O Estado brasileiro tem atuação relevante em setores-chave da economia, notadamente através da Petrobras e Eletrobras. A qualidade da governança adotada tem destacado papel na criação ou na destruição de valor de uma empresa e as externalidades negativas causadas por falhas em governança podem ser expressivas, como mostra o recente história destas empresas. A evolução institucional no campo da governança corporativa é notória no país com os lançamentos do Código Amec de Stewardship, do Código Brasileiro de Governança Corporativa (CBGC), e da Instrução 586 da Comissão de Valores Mobiliários (CVM) – normativo que exige das companhias abertas informe anual sobre aderência ao CBGC. mas ainda cabem alguns questionamentos.
Como as empresas responderão a esses avanços? Vão encará-los como uma oportunidade ímpar de reflexão, com transparência e genuína vontade de aprimorar suas práticas, ou como algo burocrático a ser cumprido? Como a aderência aos códigos e às novas exigências serão monitorados e mensurados pelos conselhos de administração e respectivas instituições responsáveis? Os investidores institucionais exercerão o seu dever fiduciário de monitorar as empresas e de incentivá-las a aprimorar a sua governança?

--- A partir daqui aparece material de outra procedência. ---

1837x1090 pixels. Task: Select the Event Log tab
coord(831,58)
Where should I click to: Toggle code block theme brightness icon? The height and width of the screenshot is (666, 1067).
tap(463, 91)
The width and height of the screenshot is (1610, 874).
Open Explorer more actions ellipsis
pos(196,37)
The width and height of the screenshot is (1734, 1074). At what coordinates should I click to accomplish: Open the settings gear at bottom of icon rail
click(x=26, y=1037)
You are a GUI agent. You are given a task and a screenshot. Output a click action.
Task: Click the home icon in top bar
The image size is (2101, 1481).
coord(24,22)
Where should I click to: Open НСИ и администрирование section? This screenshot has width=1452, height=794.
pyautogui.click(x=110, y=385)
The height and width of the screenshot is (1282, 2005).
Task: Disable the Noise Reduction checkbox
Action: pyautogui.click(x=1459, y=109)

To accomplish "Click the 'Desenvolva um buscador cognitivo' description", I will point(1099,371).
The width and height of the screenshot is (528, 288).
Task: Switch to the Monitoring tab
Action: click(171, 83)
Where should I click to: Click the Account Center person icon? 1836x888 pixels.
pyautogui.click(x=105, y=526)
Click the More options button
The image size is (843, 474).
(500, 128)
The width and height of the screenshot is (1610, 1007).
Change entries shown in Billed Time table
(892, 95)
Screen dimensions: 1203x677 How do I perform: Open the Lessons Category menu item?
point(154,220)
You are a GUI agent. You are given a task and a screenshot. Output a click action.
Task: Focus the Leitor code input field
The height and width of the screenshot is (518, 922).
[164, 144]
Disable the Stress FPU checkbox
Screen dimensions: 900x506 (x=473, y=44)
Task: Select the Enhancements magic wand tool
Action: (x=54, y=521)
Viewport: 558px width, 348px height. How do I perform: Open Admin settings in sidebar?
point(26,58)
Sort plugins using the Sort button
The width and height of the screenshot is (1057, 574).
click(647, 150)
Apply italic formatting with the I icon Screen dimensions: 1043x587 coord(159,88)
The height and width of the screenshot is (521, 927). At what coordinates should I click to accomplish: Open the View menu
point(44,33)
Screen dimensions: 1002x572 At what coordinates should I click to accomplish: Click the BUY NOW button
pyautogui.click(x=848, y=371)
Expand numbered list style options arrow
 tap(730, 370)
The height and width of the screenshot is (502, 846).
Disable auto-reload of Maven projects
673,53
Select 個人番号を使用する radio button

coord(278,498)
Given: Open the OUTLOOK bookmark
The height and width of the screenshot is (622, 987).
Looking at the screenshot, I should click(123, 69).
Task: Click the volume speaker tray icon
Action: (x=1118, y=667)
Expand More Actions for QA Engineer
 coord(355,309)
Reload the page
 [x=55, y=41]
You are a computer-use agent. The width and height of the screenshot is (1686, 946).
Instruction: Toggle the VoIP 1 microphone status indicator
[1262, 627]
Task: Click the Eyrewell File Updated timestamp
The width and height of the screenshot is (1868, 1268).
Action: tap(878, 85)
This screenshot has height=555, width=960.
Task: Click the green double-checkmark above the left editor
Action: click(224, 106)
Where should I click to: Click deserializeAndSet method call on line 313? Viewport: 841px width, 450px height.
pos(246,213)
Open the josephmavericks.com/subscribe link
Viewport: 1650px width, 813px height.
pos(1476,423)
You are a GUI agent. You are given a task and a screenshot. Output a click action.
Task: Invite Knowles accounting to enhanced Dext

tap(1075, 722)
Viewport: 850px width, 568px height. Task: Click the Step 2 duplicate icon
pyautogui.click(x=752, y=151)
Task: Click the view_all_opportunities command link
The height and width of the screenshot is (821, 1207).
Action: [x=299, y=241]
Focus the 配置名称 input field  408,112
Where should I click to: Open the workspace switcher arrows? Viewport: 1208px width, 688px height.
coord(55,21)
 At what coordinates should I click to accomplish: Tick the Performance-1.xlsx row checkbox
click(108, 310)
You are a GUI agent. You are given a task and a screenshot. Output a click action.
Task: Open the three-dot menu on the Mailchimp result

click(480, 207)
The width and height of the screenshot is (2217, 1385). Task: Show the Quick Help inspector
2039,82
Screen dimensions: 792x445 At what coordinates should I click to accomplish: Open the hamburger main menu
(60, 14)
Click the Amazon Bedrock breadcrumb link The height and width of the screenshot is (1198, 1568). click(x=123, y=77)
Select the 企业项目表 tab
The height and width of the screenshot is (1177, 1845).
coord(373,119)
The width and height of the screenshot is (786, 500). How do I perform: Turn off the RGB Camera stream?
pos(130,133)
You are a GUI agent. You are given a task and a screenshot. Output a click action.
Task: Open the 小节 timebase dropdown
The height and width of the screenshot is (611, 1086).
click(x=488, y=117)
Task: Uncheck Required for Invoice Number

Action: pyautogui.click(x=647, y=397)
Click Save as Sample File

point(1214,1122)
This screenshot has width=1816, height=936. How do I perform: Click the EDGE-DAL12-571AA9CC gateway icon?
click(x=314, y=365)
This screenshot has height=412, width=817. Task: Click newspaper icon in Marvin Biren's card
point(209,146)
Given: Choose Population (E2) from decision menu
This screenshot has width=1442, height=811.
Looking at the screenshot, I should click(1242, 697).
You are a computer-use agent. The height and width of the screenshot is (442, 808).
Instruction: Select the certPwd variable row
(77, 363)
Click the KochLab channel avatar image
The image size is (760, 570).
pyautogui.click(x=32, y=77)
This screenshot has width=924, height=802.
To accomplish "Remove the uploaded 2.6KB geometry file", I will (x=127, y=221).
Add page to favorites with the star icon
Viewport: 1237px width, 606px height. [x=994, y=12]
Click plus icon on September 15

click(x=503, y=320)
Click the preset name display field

A sociedade civil, por sua vez, precisa se engajar para monitorar a qualidade da governança da União e a eficiência da gestão pública, seja através da participação individual ou através de associações. Precisamos de um Estado com boa governança e gestão e que ofereça serviços de qualidade. A sociedade precisa estar cada vez mais consciente, crítica e ciente do seu poder de vocalização, potencializada pelo uso das mídias sociais. Precisamos avançar e outubro e uma boa oportunidade.